Те средства, которые оставила мне добрая матушка и которые сильно возросли за то время, пока я находился в тюрьме, дали мне возможность устроиться не только прилично, но даже и роскошно в одном из наиболее аристократических отелей. В моем распоряжении находится многочисленный штат прислуги, автомобиль – прекрасное изобретение, с которым я познакомился впервые, – и вообще я так умело распорядился деньгами, что, несомненно, попади богатство в мои руки в свое время, я не оставил бы его лежать втуне. Живые цветы, в изобилии доставляемые очаровательными посетительницами, придают моему уголку вид оранжереи или даже кусочка тропического леса. Мой слуга, весьма приличный молодой человек, положительно в отчаянии: никогда, по его словам, он не видал столько цветов и не обонял одновременно столько различных запахов. Если бы не мой преклонный возраст и не та строгая и важная корректность, с какой держусь я с моими почитательницами, – я не знаю, перед чем могли бы остановиться они в выражениях своих пылких чувств. Сколько надушенных записочек! Сколько томных вздохов и покорно молящих глаз! Даже не обошлось дело без прелестной незнакомки под черной вуалью: три раза в различные часы таинственно появлялась она и, узнав, что у меня есть посетители, столь же таинственно исчезала.

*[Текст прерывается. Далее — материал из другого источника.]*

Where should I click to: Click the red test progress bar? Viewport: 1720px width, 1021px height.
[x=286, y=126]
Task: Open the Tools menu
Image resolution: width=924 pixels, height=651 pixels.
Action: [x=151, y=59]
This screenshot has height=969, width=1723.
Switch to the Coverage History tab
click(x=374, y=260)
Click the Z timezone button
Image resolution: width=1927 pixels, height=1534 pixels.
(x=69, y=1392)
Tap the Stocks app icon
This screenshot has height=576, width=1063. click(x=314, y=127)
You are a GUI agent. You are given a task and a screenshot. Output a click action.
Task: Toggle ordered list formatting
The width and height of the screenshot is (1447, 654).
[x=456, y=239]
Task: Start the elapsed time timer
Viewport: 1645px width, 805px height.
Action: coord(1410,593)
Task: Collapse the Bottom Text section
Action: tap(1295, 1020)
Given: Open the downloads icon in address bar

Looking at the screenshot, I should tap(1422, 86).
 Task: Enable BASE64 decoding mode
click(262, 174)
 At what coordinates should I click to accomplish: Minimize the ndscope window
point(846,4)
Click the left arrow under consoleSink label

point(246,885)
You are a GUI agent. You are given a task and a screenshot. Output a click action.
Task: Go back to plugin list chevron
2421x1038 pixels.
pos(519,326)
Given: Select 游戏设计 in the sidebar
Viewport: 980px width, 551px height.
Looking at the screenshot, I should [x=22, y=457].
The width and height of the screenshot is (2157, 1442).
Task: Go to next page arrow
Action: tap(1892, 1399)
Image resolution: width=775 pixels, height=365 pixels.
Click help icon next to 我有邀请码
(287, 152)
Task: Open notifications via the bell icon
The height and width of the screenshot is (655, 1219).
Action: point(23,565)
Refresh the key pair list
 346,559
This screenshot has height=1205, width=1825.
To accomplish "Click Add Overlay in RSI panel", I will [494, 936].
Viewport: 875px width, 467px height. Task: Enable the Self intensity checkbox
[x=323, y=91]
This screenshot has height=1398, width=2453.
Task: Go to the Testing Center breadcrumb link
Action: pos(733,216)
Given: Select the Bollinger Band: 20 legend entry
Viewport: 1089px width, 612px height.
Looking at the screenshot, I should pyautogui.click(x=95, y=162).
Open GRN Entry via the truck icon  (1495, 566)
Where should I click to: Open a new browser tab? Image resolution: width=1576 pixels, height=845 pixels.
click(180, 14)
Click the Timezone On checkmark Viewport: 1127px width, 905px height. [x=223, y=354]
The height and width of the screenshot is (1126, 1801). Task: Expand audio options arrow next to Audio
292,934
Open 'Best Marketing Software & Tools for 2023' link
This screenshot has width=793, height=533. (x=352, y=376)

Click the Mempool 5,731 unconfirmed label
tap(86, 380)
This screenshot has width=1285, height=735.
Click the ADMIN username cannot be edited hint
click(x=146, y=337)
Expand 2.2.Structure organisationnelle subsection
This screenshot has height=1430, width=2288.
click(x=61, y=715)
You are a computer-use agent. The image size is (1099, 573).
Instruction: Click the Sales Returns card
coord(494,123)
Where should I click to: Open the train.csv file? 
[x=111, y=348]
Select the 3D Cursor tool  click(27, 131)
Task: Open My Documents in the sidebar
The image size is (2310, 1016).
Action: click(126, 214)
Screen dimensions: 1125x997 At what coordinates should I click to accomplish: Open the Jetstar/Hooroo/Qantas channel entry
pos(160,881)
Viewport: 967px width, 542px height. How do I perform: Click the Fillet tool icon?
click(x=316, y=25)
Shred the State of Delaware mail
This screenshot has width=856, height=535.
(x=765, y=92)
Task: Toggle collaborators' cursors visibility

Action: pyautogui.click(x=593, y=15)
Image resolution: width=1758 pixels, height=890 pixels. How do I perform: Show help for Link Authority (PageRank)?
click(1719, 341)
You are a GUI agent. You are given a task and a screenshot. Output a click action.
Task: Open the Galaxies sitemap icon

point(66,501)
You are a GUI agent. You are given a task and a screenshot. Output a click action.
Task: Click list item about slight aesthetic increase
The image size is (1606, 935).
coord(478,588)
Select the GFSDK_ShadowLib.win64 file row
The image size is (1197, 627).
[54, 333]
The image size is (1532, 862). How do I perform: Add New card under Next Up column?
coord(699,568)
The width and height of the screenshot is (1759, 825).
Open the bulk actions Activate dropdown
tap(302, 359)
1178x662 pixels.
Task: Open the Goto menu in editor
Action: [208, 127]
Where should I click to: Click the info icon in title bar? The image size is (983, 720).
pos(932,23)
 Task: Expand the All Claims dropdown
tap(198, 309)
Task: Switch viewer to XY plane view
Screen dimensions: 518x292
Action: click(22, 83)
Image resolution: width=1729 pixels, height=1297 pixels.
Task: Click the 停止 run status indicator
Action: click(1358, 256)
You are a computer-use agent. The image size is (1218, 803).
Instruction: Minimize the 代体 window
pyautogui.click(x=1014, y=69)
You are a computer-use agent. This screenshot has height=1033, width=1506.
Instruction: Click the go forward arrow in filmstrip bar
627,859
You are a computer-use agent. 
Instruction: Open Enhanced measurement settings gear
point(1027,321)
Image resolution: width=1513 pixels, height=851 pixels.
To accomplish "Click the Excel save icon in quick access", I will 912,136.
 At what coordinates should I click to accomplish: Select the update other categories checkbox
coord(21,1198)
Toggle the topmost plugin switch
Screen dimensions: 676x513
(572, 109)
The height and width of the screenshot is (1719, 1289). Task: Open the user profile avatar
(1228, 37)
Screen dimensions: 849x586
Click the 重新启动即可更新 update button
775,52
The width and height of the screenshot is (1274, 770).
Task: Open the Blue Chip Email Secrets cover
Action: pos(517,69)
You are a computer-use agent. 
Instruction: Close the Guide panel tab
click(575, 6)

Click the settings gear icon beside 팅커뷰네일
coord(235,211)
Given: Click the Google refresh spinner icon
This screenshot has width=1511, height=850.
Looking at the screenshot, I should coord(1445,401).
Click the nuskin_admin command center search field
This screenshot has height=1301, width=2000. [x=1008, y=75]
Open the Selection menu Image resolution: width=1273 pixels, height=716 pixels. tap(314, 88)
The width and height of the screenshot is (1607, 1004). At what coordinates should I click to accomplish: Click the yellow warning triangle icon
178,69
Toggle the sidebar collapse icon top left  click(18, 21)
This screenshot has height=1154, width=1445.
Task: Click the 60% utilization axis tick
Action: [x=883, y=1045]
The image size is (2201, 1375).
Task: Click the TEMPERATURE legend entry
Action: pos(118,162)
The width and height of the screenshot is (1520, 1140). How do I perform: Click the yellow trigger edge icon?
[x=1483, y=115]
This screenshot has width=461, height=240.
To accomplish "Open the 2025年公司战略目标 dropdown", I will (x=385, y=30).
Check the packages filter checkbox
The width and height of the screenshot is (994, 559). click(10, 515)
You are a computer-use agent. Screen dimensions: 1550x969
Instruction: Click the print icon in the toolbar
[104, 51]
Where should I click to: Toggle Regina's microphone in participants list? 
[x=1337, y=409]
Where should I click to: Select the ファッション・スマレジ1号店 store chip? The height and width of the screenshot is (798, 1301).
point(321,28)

Добавлю, что в настоящее время я удостоен чести быть избранным в почетные члены многих человеколюбивых обществ, как-то: "Лиги мира", "Лиги борьбы с детской преступностью", "Общества друзей человека" и некоторых других. Кроме того, по приглашению редактора одной из наиболее распространенных газет, с будущего месяца я начинаю серию публичных лекций, для каковой цели отправляюсь в турне вместе с моим любезным импресарио.[62]

Между прочим, во избежание излишних пересудов (я живу сейчас точно в стеклянном колпаке) я отказался на некоторое время от продолжения тех приятных собеседований, которые на языке моих очаровательных посетительниц назывались исповедью; надеюсь, впрочем, что со временем мне удастся их восстановить и с избытком вознаградить за испытанные лишения мою милую паству.

Как видит мой благосклонный читатель, справедливость все же не пустой звук, и за мои страдания я получаю ныне немалую награду. Но, не смея ни в чем упрекнуть столь милостивую ко мне судьбу, я все же не чувствую того удовлетворения, для которого, казалось, имел бы полное основание. Правда, первое время я был положительно счастлив; но уже вскоре привычка к строго логическому мышлению, зоркость и неподкупность взгляда, приобретенная созерцанием мира сквозь математически правильную решетку, привели меня к ряду разочарований.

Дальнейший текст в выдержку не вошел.